I'll assume that the robot has a special "memory" sensor which stores the exact experience at the time of the previous tick. It will recognize future versions of itself by looking for agents in its (timeless) 0P model which has a memory of its current experience.

For p("I will see O"), the robot will look in its 0P model for observers which have the t=0 experience in their immediate memory, and selecting from those, how many have judged "I see O" as Here. There will be two such robots, the original and the copy at time 1, and only one of those sees O. So using a uniform prior (not forced by this framework), it would give a 0P probability of 1/2. Similarly for p("I will see C").

Then it would repeat the same process for t=1 and the copy. Conditioned on "I will see C" at t=1, it will conclude "I will see CO" with probability 1/2 by the same reasoning as above. So overall, it will assign: p("I will see OO") = 1/2, p("I will see CO") = 1/4, p("I will see CC") = 1/4

The semantics for these kinds of things is a bit confusing. I think that it starts from an experience (the experience at t=0) which I'll call E. Then REALIZATION(E) casts E into a 0P sentence which gets taken as an axiom in the robot's 0P theory.

A different robot could carry out the same reasoning, and reach the same conclusion since this is happening on the 0P side. But the semantics are not quite the same, since the REALIZATION(E) axiom is arbitrary to a different robot, and thus the reasoning doesn't mean "I will see X" but instead means something more like "They will see X". This suggests that there's a more complex semantics that allows worlds and experiences to be combined - I need to think more about this to be sure what's going on. Thus far, I still feel confident that the 0P/1P distinction is more fundamental than whatever the more complex semantics is.

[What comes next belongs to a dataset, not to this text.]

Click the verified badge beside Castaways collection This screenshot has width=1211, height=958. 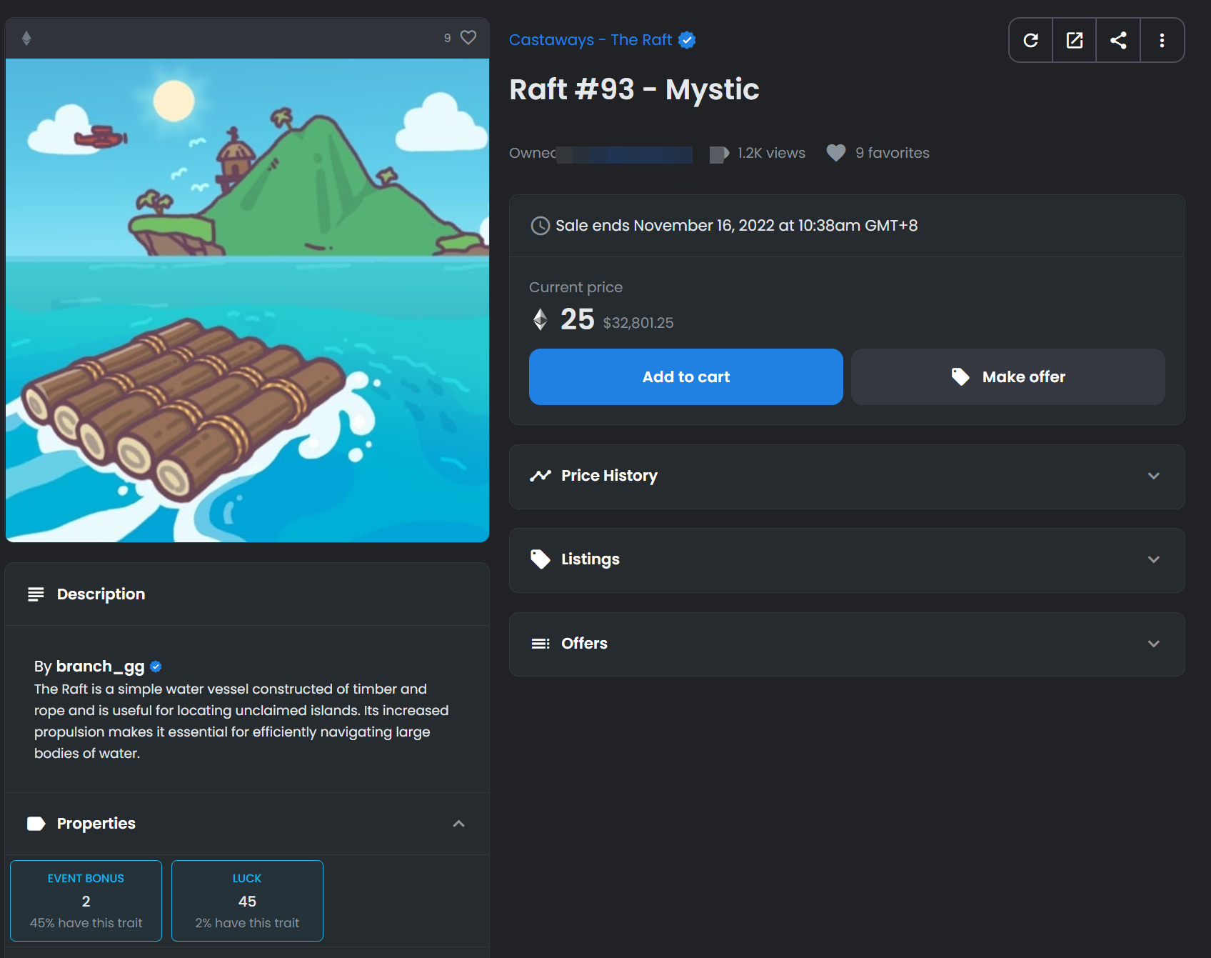tap(687, 40)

(I call the 0P -> 1P conversion SENSATIONS, and the 1P -> 0P conversion REALIZATION, and think of them as being adjoints though I haven't formalized this part well enough to feel confident that this is a good way to describe it: there's a toy example here if you are interested in seeing how this might work.)

[-]Wei DaiΩ351

Then it would repeat the same process for t=1 and the copy. Conditioned on “I will see C” at t=1, it will conclude “I will see CO” with probability 1⁄2 by the same reasoning as above. So overall, it will assign:p(“I will see OO”) = 1⁄2,p(“I will see CO”) = 1⁄4,p(“I will see CC”) = 1⁄4

1. If we look at the situation in 0P, the three versions of you at time 2 all seem equally real and equally you, yet in 1P you weigh the experiences of the future original twice as much as each of the copies.
2. Suppose we change the setup slightly so that copying of the copy is done at time 1 instead of time 2. And at time 1 we show O to the original and C to the two copies, then at time 2 we show them OO, CO, CC like before. With this modified setup, your logic would conclude P(“I will see O”)=P(“I will see OO”)=P(“I will see CO”)=P(“I will see CC”)=1/3 and P(“I will see C”)=2/3. Right?
3. Similarly, if we change the setup from the original so that no observation is made at time 1, the probabilities also become P(“I will see OO”)=P(“I will see CO”)=P(“I will see CC”)=1/3.
4. Suppose we change the setup from the original so that at time 1, we make 999 copies of you instead of just 1 and show them all C before deleting all but 1 of the copies. Then your logic would imply P("I will see C")=.999 and therefore P(“I will see CO”)=P(“I will see CC”)=0.4995, and P(“I will see O”)=P(“I will see OO”)=.001.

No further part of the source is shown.